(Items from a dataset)
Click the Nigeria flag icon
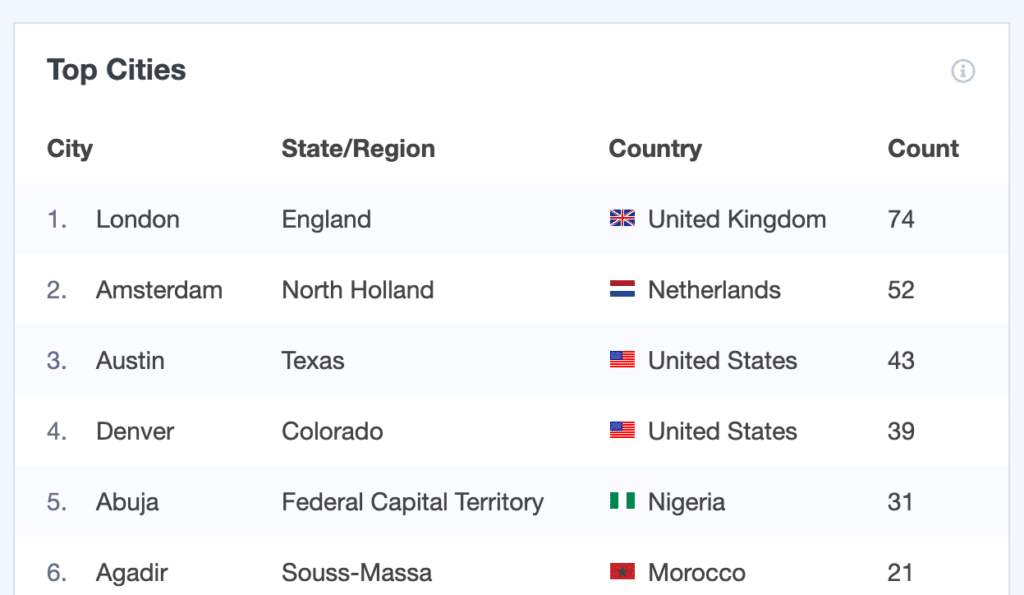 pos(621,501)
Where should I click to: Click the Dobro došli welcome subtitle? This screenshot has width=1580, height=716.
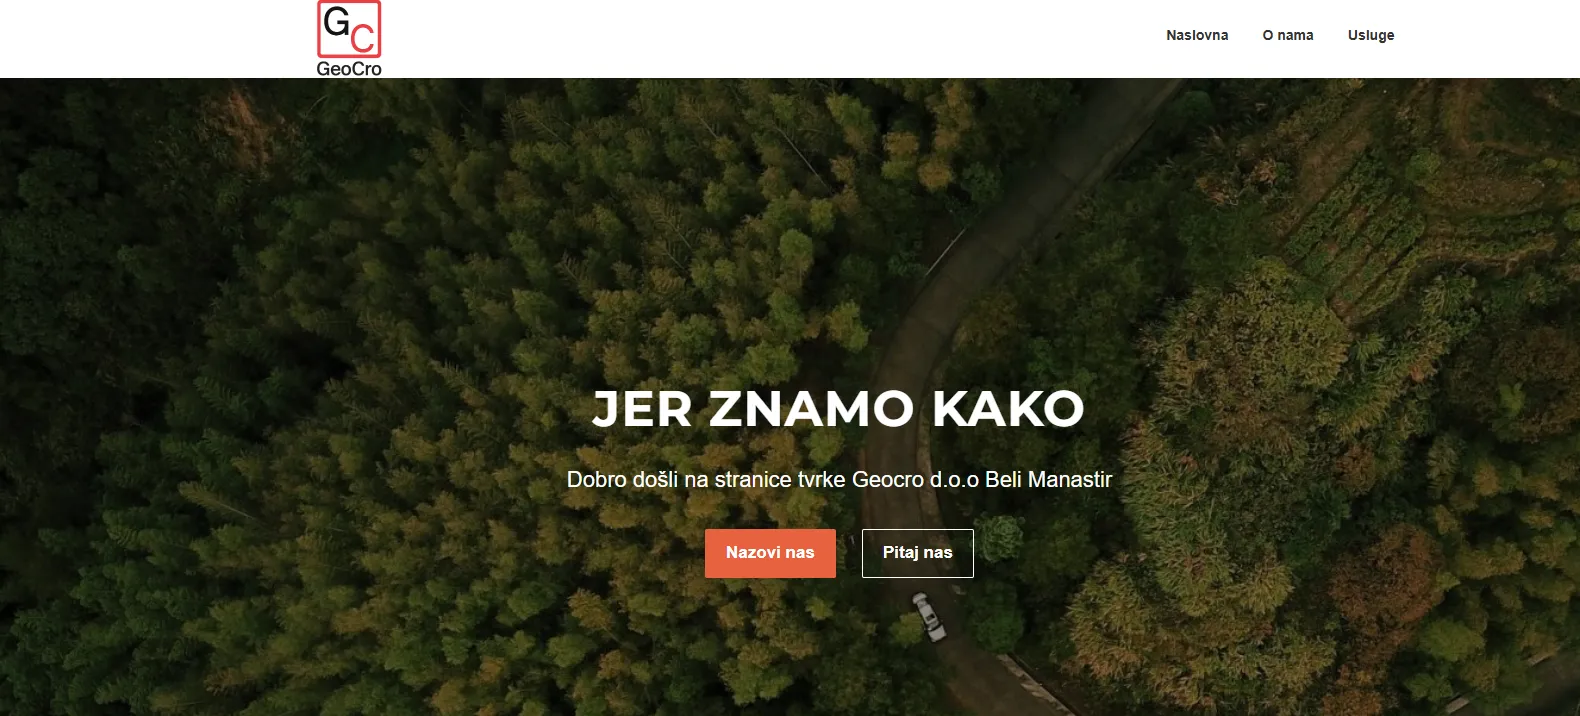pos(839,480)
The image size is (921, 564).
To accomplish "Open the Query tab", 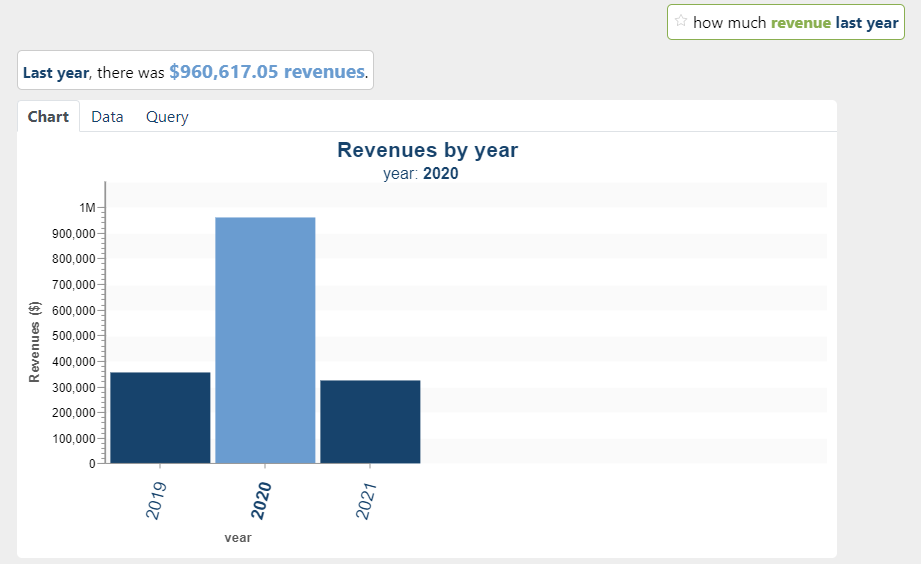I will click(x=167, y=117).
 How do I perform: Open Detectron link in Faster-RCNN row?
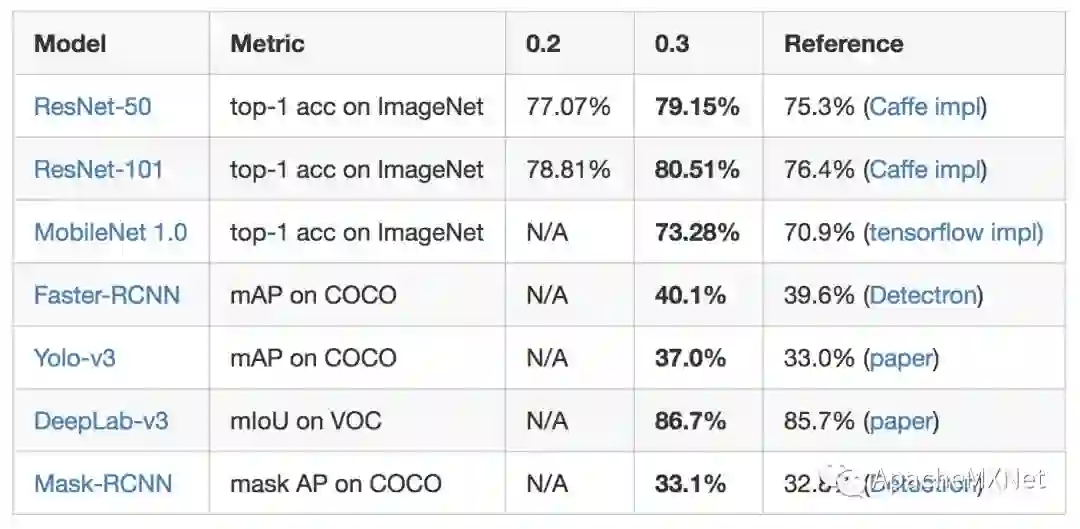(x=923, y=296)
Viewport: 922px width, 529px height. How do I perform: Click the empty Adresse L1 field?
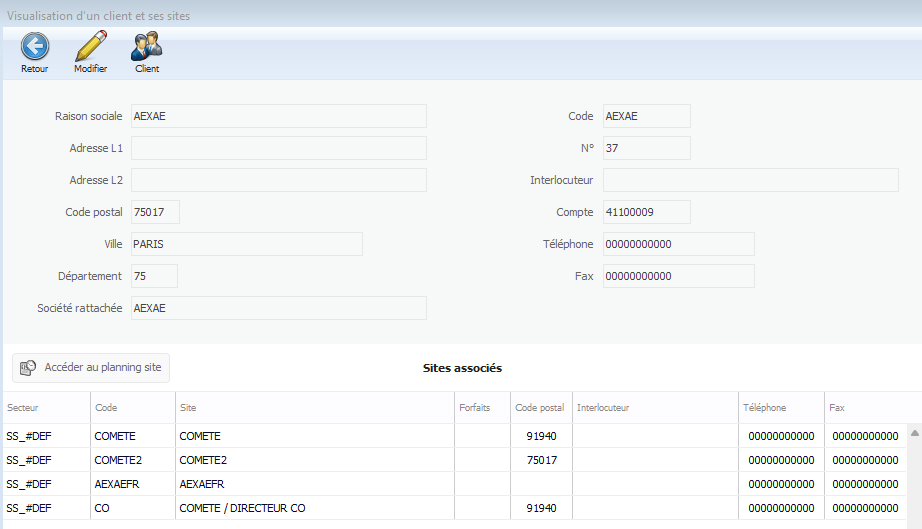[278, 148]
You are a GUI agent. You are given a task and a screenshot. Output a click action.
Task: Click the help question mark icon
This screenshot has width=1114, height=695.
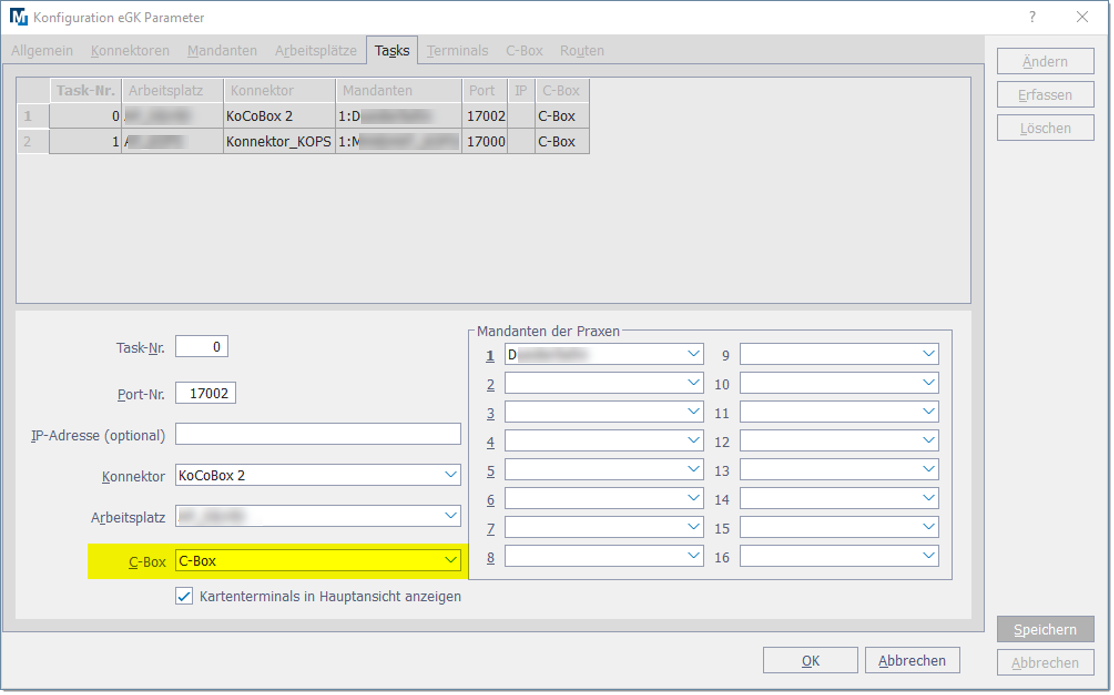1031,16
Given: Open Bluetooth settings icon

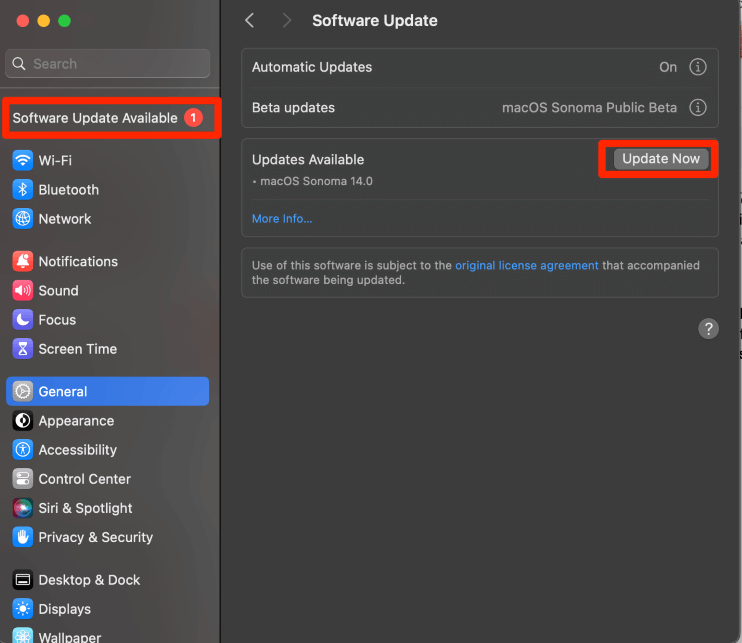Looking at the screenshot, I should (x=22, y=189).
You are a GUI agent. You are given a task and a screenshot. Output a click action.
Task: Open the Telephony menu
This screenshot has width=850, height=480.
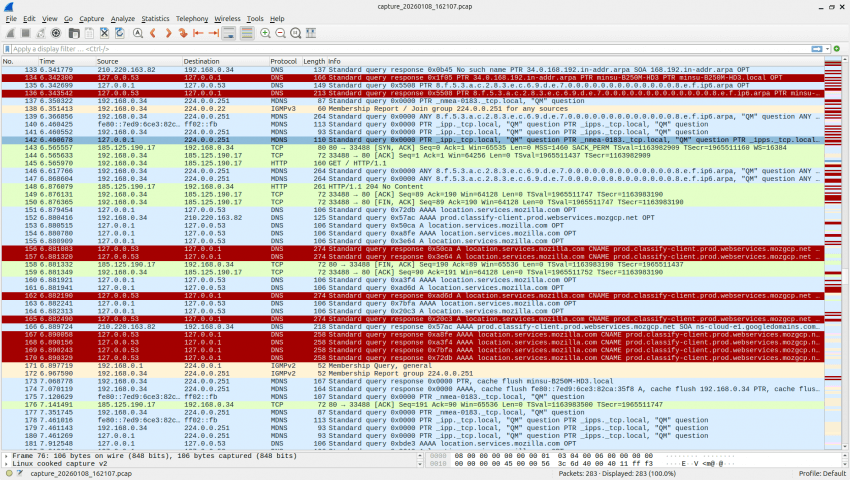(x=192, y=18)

[Description of the task] All pictures must be left out. Reproduce exactly the lines from the one containing "Task: Open the Telephony menu" to the final line of the entries.

[Finished task]
Task: Open the Telephony menu
This screenshot has width=850, height=480.
(x=192, y=18)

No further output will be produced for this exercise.